[Stored items]
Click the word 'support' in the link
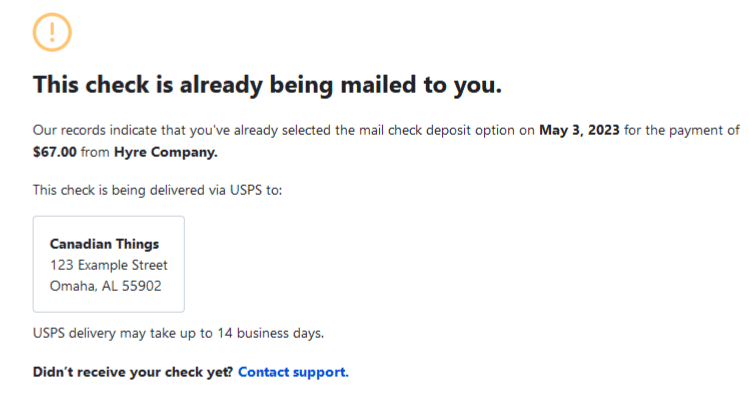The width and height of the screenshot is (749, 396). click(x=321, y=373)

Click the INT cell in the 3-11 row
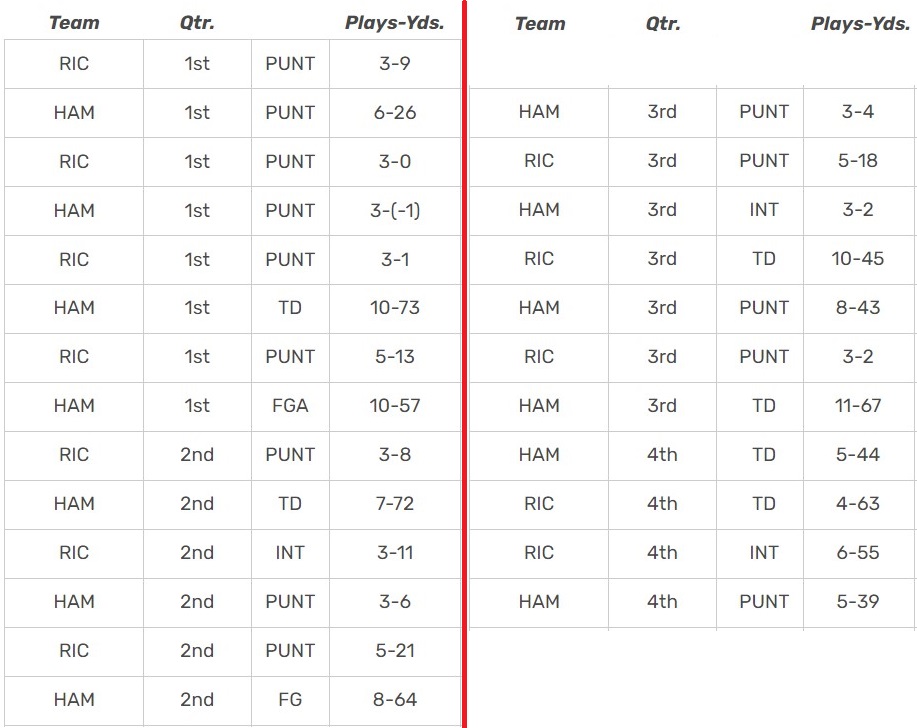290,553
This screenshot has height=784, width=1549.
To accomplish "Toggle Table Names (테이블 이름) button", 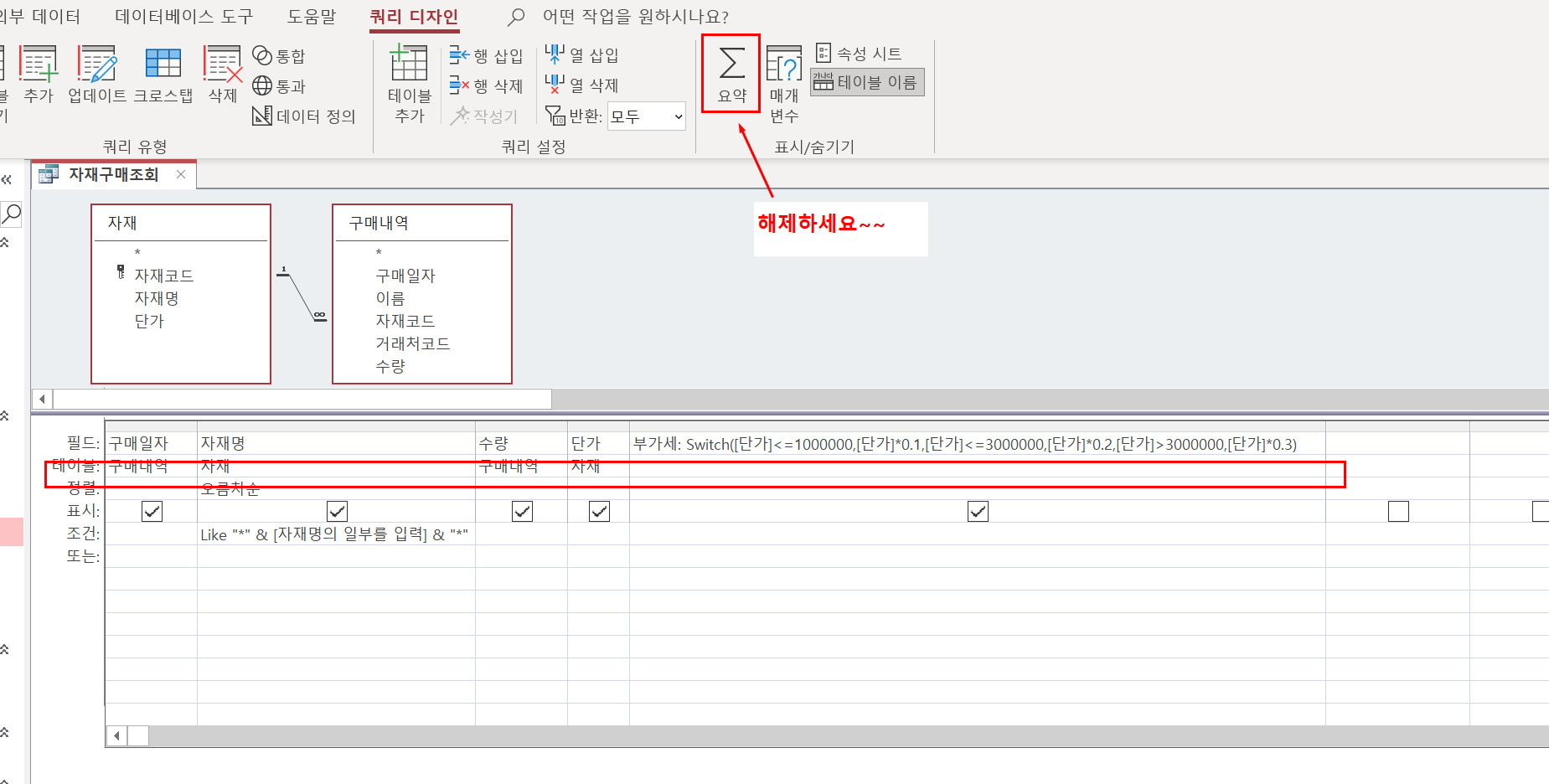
* * *
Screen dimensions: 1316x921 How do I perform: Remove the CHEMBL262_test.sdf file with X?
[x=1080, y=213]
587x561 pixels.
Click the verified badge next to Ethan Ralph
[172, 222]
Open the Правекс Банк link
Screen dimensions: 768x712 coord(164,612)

* [REQUIRED WORK] With the pictures omitted, restate word for word the lines above from the line that has "Click the INT cell in the 3-11 row" up to and including the line that has "Table Names (테이블", and no other lines.

* [REPLY TO THE TASK]
Click the INT cell in the 3-11 row
290,553
This screenshot has height=784, width=1549.
To accomplish "Toggle Table Names (테이블 이름) button", 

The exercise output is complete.